Community-based nursery Te Kakano was also on hand to oversee a native planting, with adults and children alike wielding shovels to aid in the effort.
ORC’s central catchment adviser Brooke Clark, whose job involves monitoring the condition of the lagoon, said the wetland was ‘‘crucial’’ to the health of the nearby Clutha River (Mata-Au), and more work was needed to ensure the area was in good shape.
‘‘At this stage we want to remove some of the exotic plants and plant some native ones to really help with that water filtration. At the moment there’s not much of that happening.’’
While the QLDC and ORC have planned restoration work at the lagoon over the next two years, Ms Clark said the public also had a role to play.
‘‘It’s really important that people connect with their local ecosystems and understand how their properties are connected to here. But there are also the benefits that they can bring as well.’’
Ms Clark gave the example of dumped goldfish as a way that people’s actions could have a direct impact on the lagoon.
‘‘There’s quite a big issue with people tipping goldfish tanks into the wetlands, thinking that ‘oh it’s a natural habitat, it’s a natural ecosystem, it will be fine’.

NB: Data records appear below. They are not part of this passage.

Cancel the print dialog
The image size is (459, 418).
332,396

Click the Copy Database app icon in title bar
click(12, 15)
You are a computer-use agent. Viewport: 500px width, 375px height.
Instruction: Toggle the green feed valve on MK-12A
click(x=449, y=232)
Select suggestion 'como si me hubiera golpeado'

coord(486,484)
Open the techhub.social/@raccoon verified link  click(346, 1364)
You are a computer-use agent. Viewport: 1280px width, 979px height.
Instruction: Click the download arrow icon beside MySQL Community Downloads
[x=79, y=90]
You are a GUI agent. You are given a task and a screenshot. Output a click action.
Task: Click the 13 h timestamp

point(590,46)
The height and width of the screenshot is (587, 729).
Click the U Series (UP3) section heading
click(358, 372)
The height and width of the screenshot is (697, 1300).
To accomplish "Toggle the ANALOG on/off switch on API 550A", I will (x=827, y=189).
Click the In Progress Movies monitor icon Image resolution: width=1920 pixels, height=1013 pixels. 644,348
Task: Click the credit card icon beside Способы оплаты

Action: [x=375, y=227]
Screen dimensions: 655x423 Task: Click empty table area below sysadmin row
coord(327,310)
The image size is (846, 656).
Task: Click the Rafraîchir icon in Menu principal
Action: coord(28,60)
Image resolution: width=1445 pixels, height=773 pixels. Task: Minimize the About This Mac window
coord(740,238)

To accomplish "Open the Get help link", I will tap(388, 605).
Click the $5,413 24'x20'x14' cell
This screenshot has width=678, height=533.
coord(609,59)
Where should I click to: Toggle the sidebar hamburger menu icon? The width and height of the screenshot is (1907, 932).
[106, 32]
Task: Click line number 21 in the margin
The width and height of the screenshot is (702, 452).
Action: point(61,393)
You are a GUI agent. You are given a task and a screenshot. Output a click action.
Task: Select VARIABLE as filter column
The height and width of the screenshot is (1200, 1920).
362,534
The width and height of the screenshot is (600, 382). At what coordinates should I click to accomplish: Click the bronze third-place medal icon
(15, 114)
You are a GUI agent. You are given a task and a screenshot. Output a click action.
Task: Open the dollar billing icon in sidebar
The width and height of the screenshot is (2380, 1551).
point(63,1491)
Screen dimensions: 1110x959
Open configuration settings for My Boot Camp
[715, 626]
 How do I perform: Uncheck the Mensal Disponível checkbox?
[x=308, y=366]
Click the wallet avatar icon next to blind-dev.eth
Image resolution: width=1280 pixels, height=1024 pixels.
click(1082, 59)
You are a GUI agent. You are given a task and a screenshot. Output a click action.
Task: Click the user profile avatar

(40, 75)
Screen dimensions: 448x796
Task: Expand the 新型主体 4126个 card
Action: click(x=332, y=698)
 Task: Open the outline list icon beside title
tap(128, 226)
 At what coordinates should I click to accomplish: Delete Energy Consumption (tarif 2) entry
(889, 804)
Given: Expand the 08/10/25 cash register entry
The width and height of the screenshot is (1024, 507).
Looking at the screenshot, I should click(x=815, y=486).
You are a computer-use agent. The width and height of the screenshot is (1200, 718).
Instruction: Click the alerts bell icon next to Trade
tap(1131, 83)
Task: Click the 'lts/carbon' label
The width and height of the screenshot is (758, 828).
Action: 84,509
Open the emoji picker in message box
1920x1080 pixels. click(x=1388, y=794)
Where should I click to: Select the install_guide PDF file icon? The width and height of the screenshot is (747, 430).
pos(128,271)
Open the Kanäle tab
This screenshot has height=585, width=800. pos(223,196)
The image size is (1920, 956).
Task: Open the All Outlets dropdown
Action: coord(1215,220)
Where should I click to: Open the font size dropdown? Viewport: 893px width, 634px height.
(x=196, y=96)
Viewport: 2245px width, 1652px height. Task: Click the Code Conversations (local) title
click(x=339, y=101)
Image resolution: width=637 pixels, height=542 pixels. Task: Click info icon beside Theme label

‘‘It’s not OK. The carp are not native here and they can grow to be actually some of the biggest found in New Zealand.’’
Aleisha Worthington, of Luggate, who brought her children, nieces and nephews to the event, said they often made the journey to the lagoon to appreciate the abundance of wildlife there.
‘‘I don’t think I would have noticed it unless one of my kids was obsessed with birds. That’s why we came here.’’
She said the event had a ‘‘good turnout’’, and that the children particularly enjoyed having the opportunity to plant their own natives at the reserve.